THE TASK:
Your answer must match the records word for word and contain no pictures.

Collected data
■ ■ ■ ■
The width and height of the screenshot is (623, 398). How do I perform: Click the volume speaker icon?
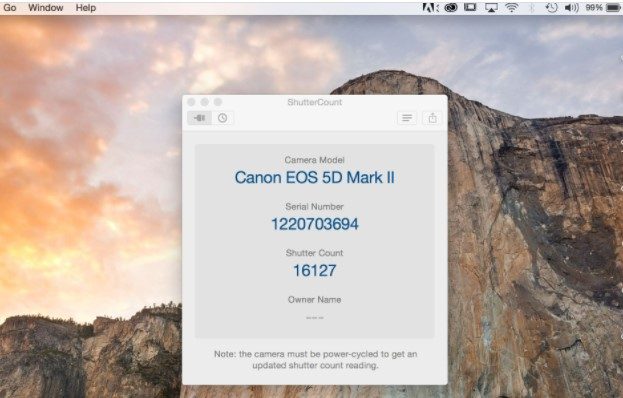coord(571,8)
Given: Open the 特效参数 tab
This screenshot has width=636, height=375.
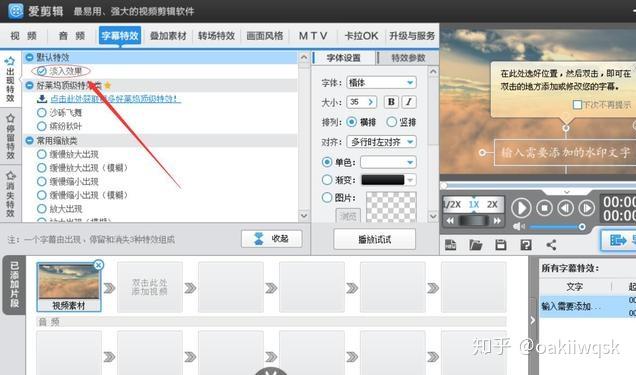Looking at the screenshot, I should [408, 58].
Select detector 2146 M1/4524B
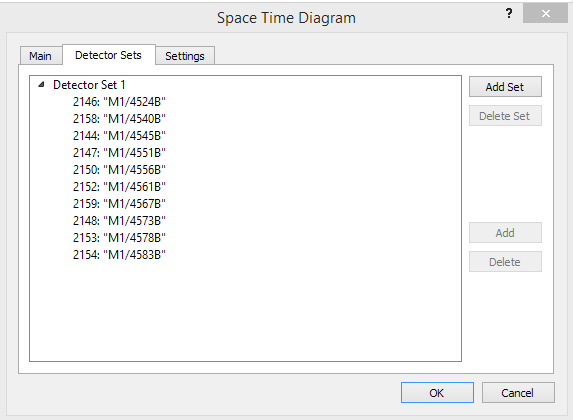 (119, 102)
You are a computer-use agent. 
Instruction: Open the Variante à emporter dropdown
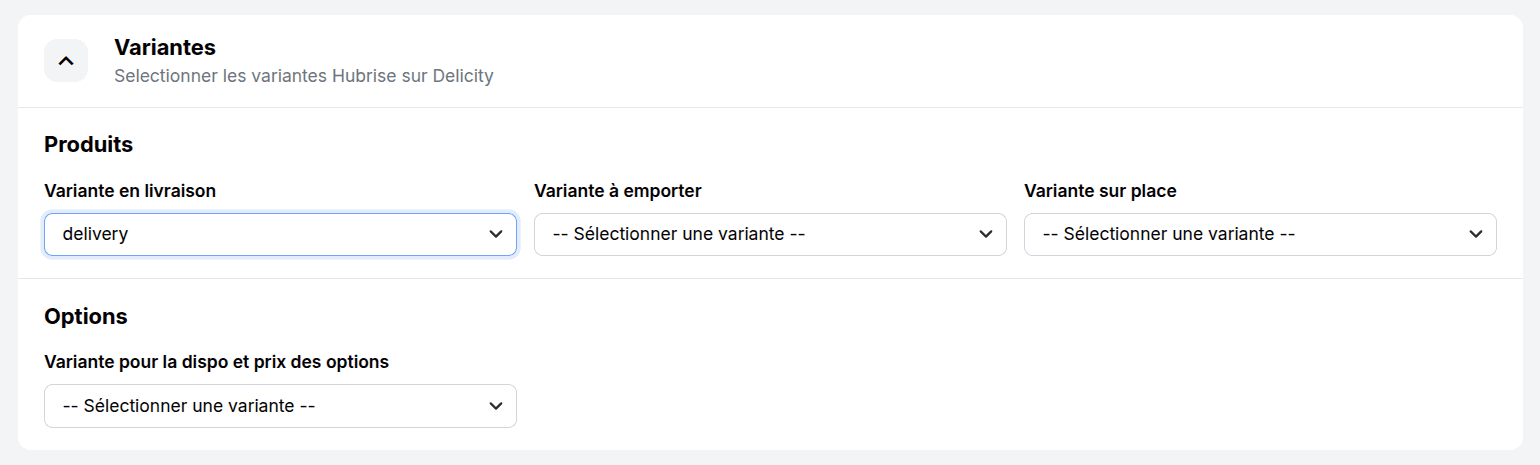point(770,234)
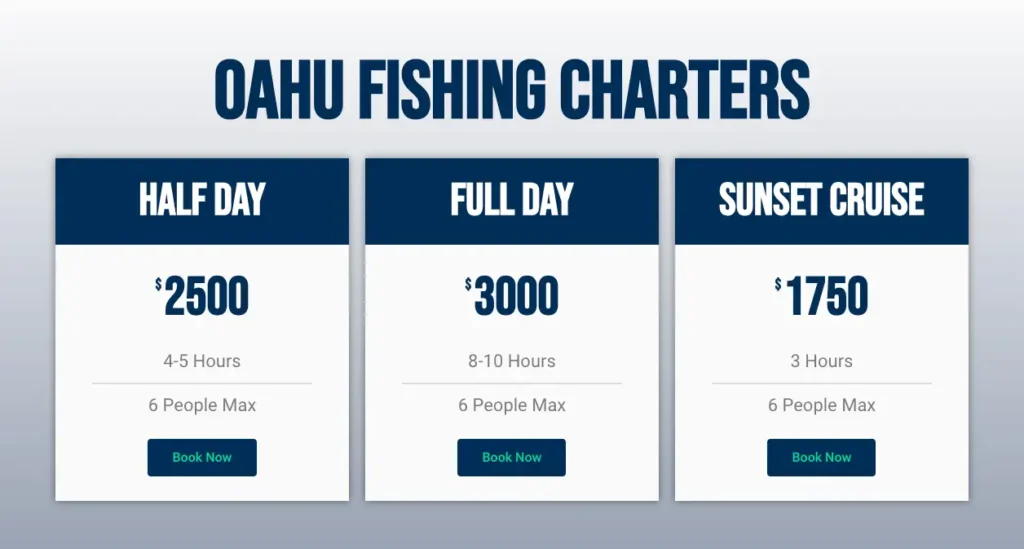Select the Sunset Cruise card header
The image size is (1024, 549).
click(821, 200)

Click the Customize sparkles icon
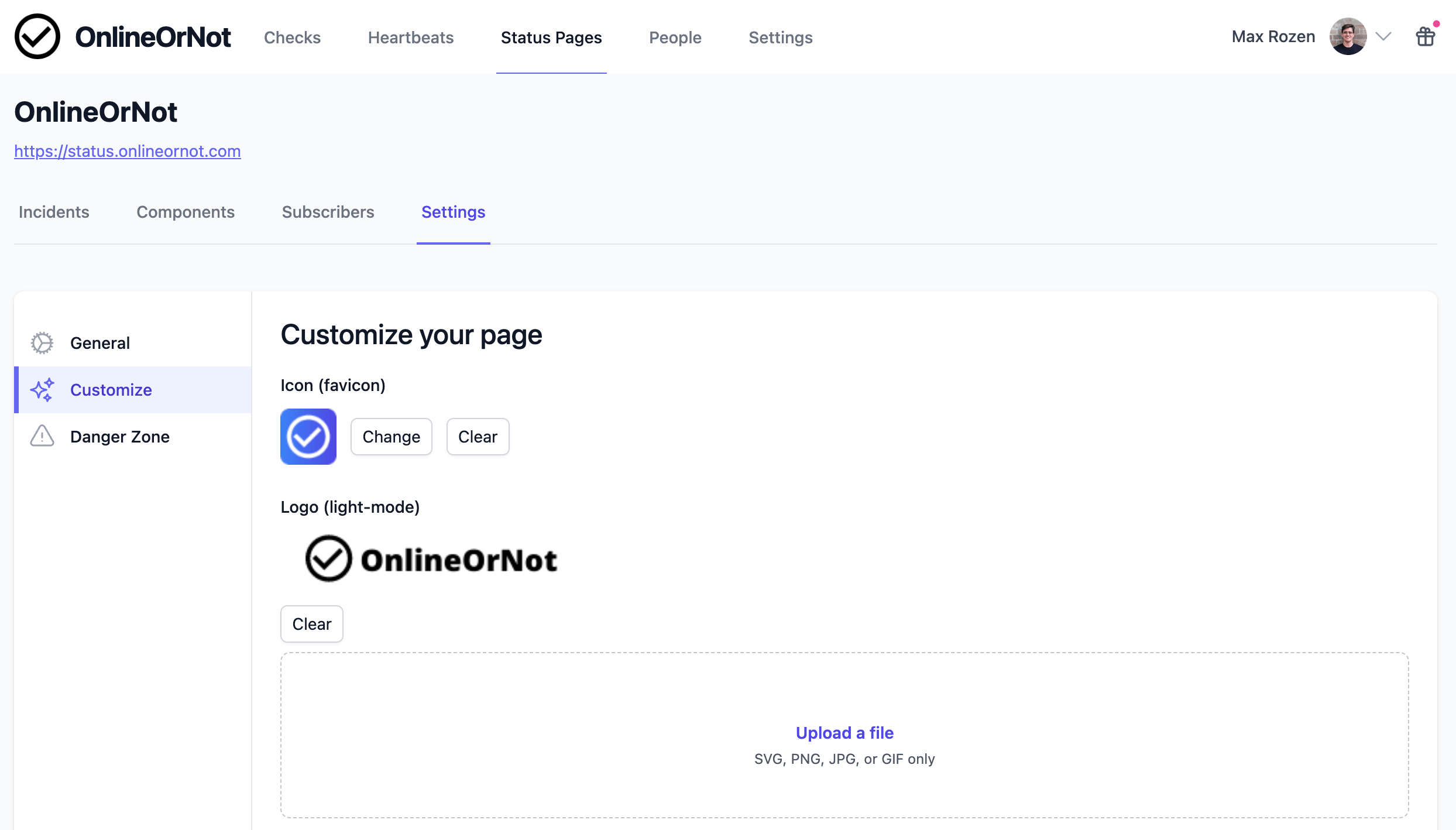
■ ■ ■ ■
OUTPUT BELOW:
The width and height of the screenshot is (623, 398). How do I perform: Click the volume speaker icon?
coord(571,8)
Given: Open the 特效参数 tab
This screenshot has width=636, height=375.
Looking at the screenshot, I should [408, 58].
Select detector 2146 M1/4524B
 (119, 102)
You are a computer-use agent. 
Instruction: Open the Variante à emporter dropdown
point(770,234)
Select the Sunset Cruise card header
The image size is (1024, 549).
click(821, 200)

Click the Customize sparkles icon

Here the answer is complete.